→ **Document passage**

####

Not long ago, I visited a 3rd grade classroom via Zoom to share Eric’s and my latest book, Honeybee: The Busy Life of Apis Mellifera. The story follows the thirty-five day life of a single honeybee – Apis – from the moment she emerges into the hive to the morning she drops wearily to the ground. To move the narrative forward and give it tension, I used the refrain, “Will she fly?” The answer for most of the book is “no.” Apis is hive-bound. She cannot go outside. She must stay in the nest, cleaning and building without ever feeling the summer breeze on her face until…
one glorious day,
when we can no longer bear for her to remain inside,
not one moment longer,
she creeps to the opening,
looks out and…
LEAPS!
Into open space,
and sunshine,
and blossom-sweet breeze.
FREE!
“Just like us,” piped up a third grade boy. “One day we’ll all come out of our hives, too. And we’ll fly.”
The rest of the class cheered.
For Apis?
For their classmate?
For a future out of their grasps for now?
Locked in at home, away from his classmates, remote and struggling to make sense of the new normal, this eight-year old had found something surprising in Honeybee. He found hope. Art and words had reconnected him with a world where the next good thing is possible.

####

→ **Dataset records**

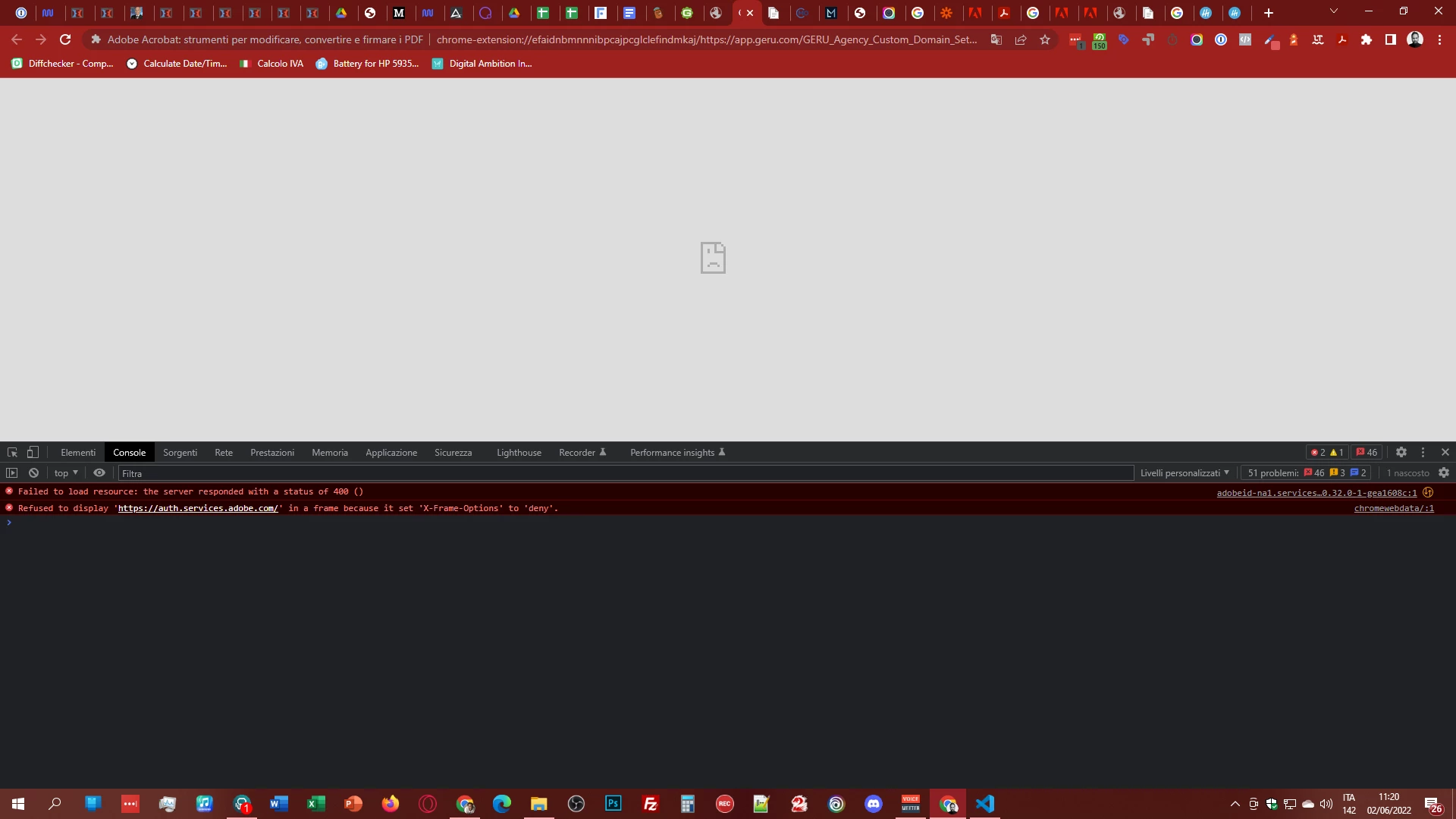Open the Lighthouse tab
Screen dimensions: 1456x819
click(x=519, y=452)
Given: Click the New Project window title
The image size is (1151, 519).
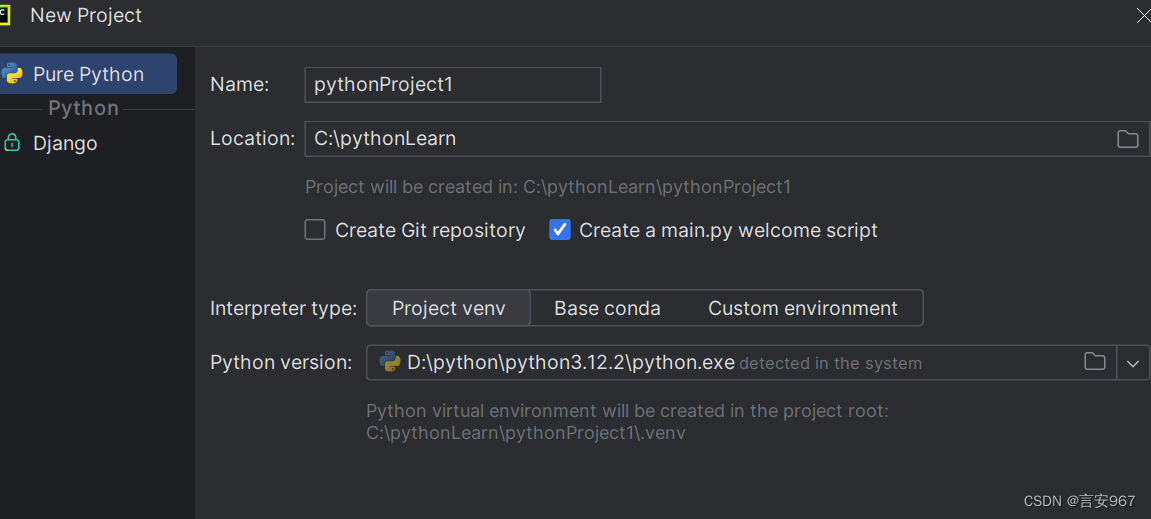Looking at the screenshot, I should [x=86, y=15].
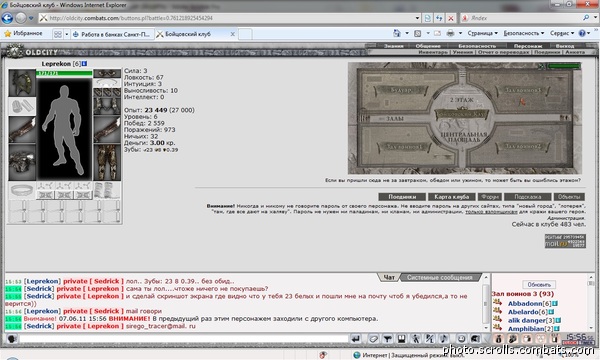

####

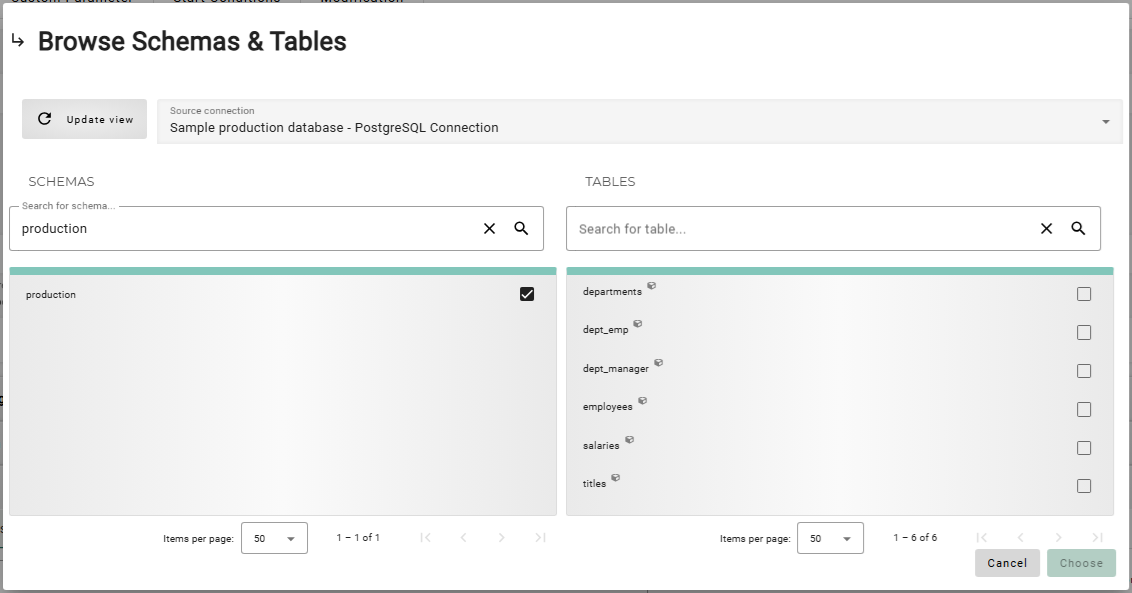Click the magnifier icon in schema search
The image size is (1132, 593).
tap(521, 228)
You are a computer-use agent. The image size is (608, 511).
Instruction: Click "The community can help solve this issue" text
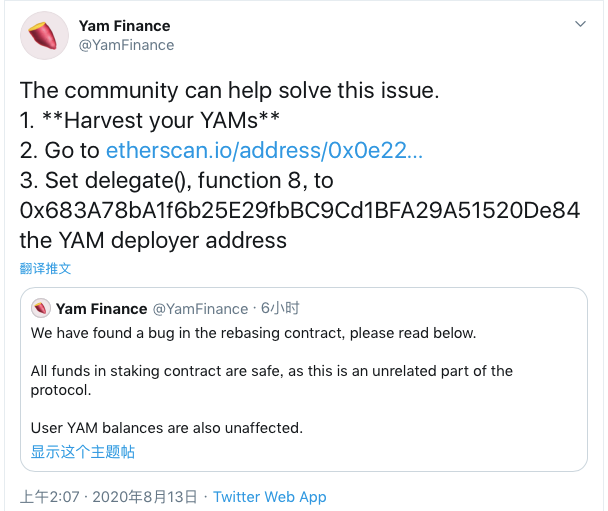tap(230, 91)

####

→ **Problem requirements**
Lift from the passage about the honeybee book visit the words starting with "Not long ago, I" and going on through "and blossom-sweet breeze.", copied word for word.

→ **Complete answer**
Not long ago, I visited a 3rd grade classroom via Zoom to share Eric’s and my latest book, Honeybee: The Busy Life of Apis Mellifera. The story follows the thirty-five day life of a single honeybee – Apis – from the moment she emerges into the hive to the morning she drops wearily to the ground. To move the narrative forward and give it tension, I used the refrain, “Will she fly?” The answer for most of the book is “no.” Apis is hive-bound. She cannot go outside. She must stay in the nest, cleaning and building without ever feeling the summer breeze on her face until…
one glorious day,
when we can no longer bear for her to remain inside,
not one moment longer,
she creeps to the opening,
looks out and…
LEAPS!
Into open space,
and sunshine,
and blossom-sweet breeze.